3 Reasons Every Field Trip Needs an Adventure Journal
Dinosaur skeletons were towering on either side of me as I fast walked through the Natural History Museum trying to keep up with my twins. I was starting to sweat, my shoulder felt like it was going to have a permanent strap mark from the weight of my bag, and I was frustrated. The dinosaur skeletons that I had lugged that heavy bag and two children on two trains to see were a blur as they quickly zoomed from one thing to the next.
We needed to slow down.
Towards the corner of one of the exhibit halls I saw a bench and quickly asked if they wanted a drink of water. Gratefully setting down the bag, I started hunting for their water bottles and saw something that might just give me a moment to catch my breath.
The adventure journals were about to save our day.
Since that morning our Adventure Journals (which I have since dubbed them because it just makes them sound more awesome) have saved many adventures and field trips. They have taken up permanent residence in that big bag of mine. In fact, they are one of the few things I don't mind lugging at all because of the wonderful things they do for us.
On that exhausting day at the museum I pulled out the journals with the water and ushered them onto the bench. I said we were going to sit for a moment and look around with our eyes.

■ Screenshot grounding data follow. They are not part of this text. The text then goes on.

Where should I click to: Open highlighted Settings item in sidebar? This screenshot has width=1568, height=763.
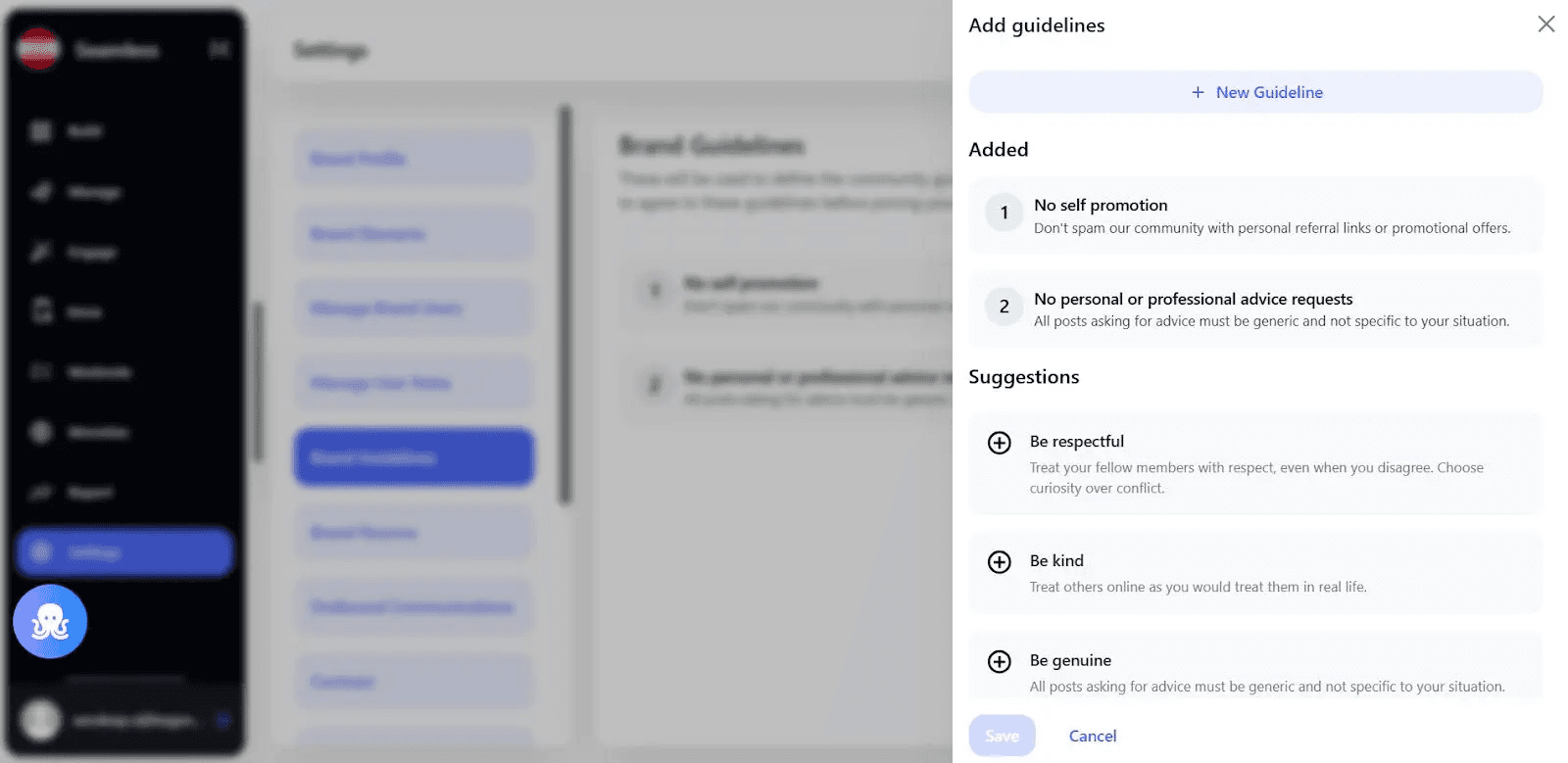pos(124,552)
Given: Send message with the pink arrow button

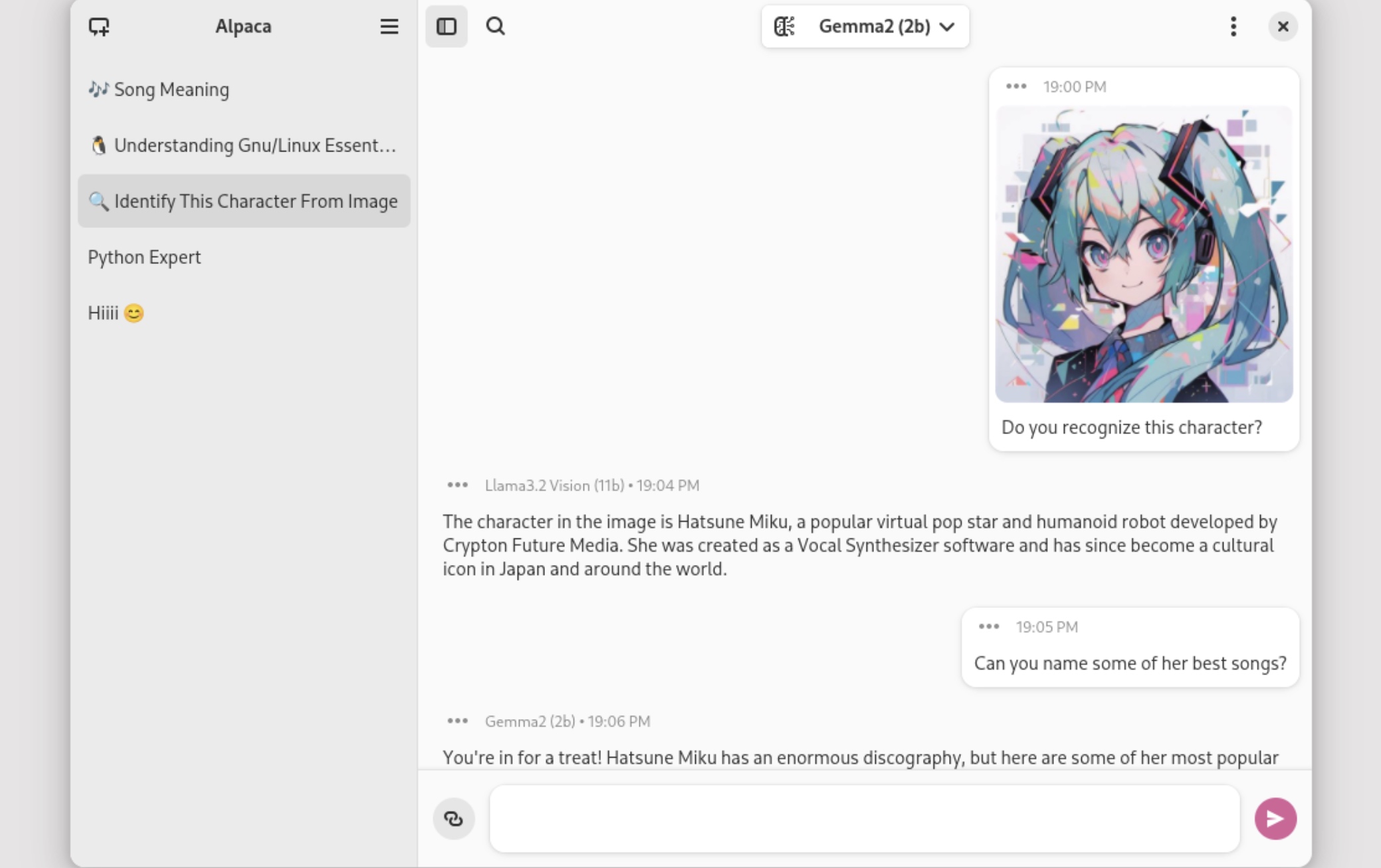Looking at the screenshot, I should tap(1275, 819).
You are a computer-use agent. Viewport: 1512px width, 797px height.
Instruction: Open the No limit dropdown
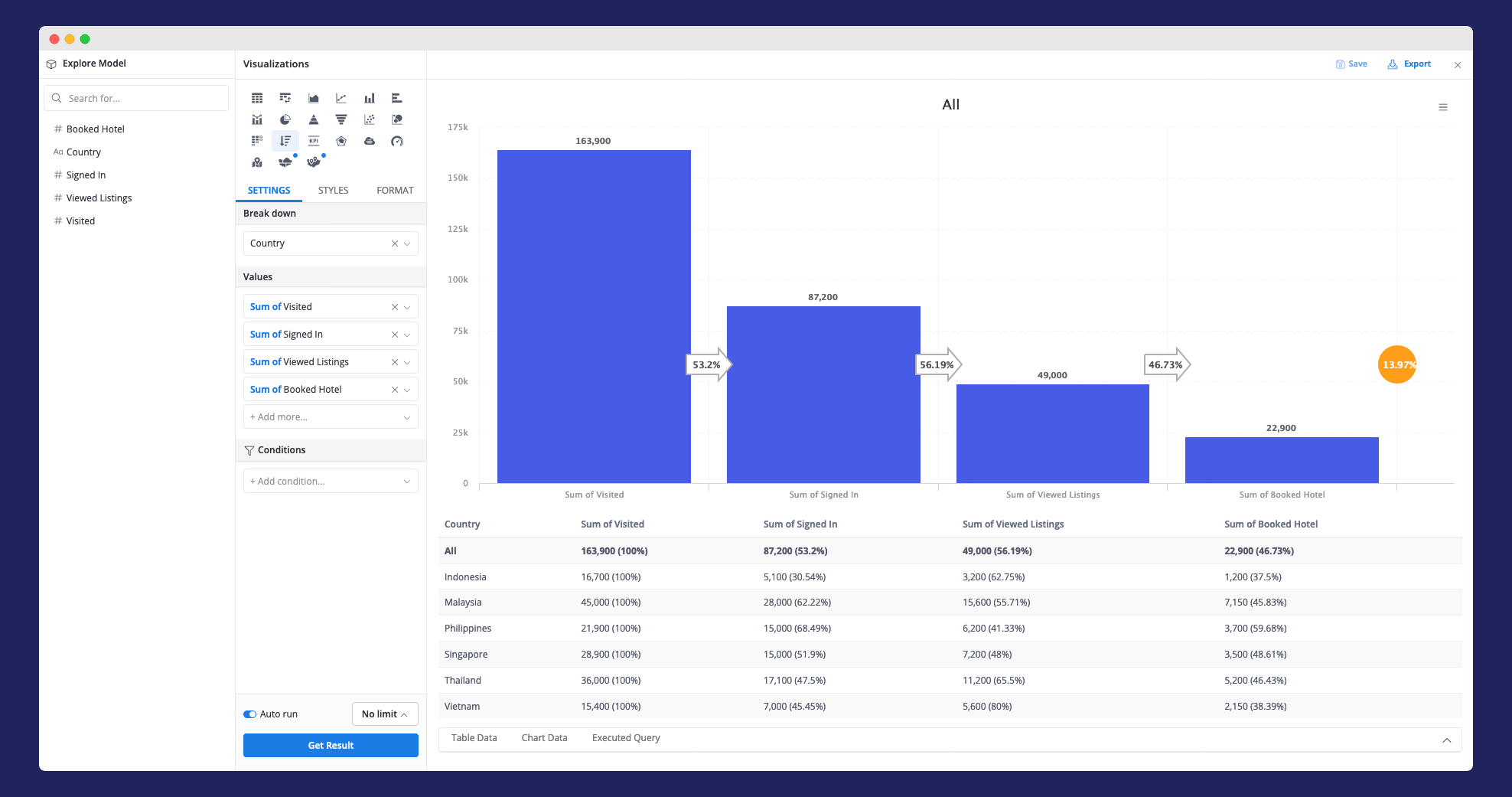point(384,714)
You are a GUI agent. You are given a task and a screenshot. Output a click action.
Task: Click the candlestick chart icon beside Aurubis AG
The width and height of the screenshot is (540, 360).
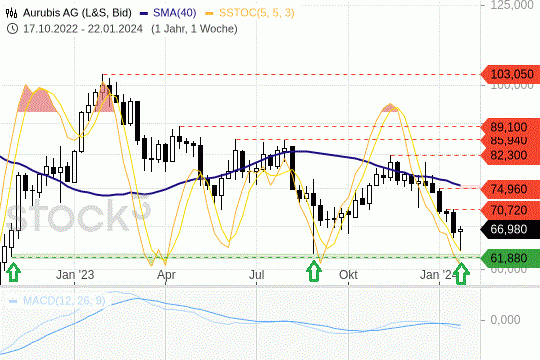click(x=11, y=13)
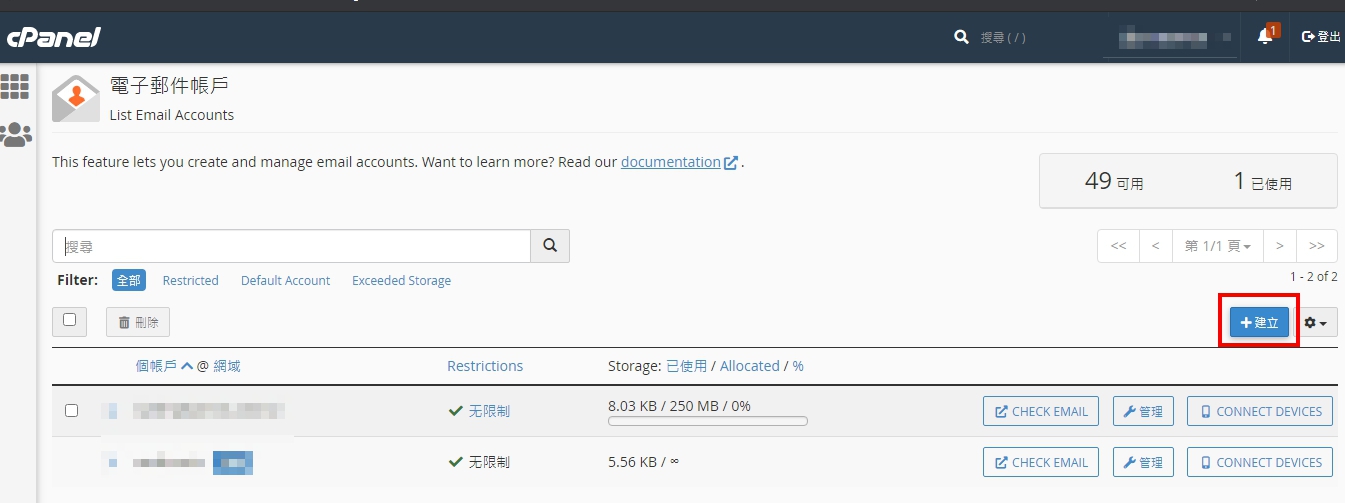
Task: Check the first email account checkbox
Action: (71, 410)
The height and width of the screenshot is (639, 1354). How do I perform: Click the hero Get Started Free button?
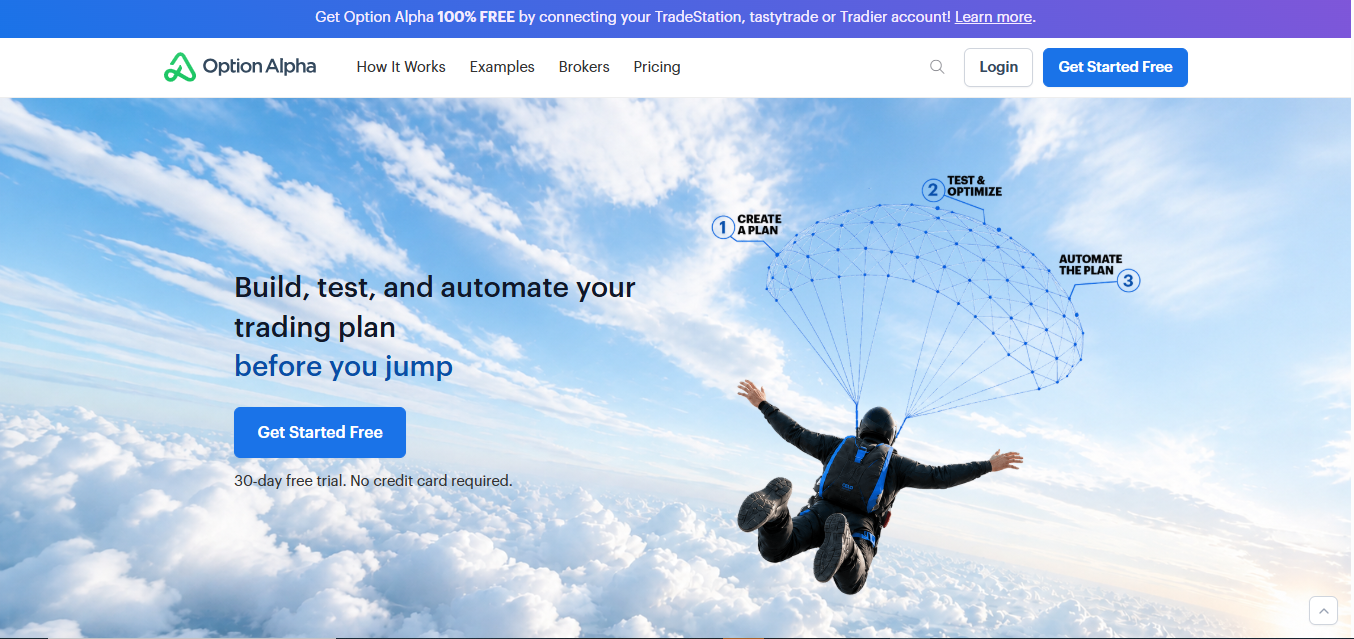(320, 432)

What did they see? What was the best part of that room? How could they record that in their adventure journal so we never forgot what they saw? For about 10-15 minutes they sat and drew a picture or dictated ideas to me.
Those moments are nice, but more importantly when we get back up from these breaks they are often calmer. They still move quickly, but they seem to carry those questions with them and slow down to process what they are seeing a little better.
Anytime you can make writing meaningful it does wonders for encouraging literacy skills. Here they are capturing their adventure experience. They draw. They dictate labels and stories. It is important to them so they don't see it as work.
Now at 5 my twins are starting to write some of their own words down. They are inspired to record these ideas so they work with me to sound out words and carefully write them in their journals.
Travel with kids often includes a lot of waiting and sitting. In the car. On the subway. In lobbies. In restaurants. My kids end up waiting A LOT and it is not a strength of theirs.
With the Adventure Journals always tucked in my bag, we can use them to help us wait. We can draw or write about what we did. We can play drawing games - shared drawings are our favorites. We can stick stickers in there or write secret messages. They are one more simple tool to have to aid my kids during these times.
Find or Order a small notebook or journal (we have these cute monster ones) and gather some writing materials.
Put them together in a ziploc bag or some other small baggie or pocket of your backpack.
Bring them on your next adventure and pull them out occassionally. Your tired shoulders and antsy children will thank you.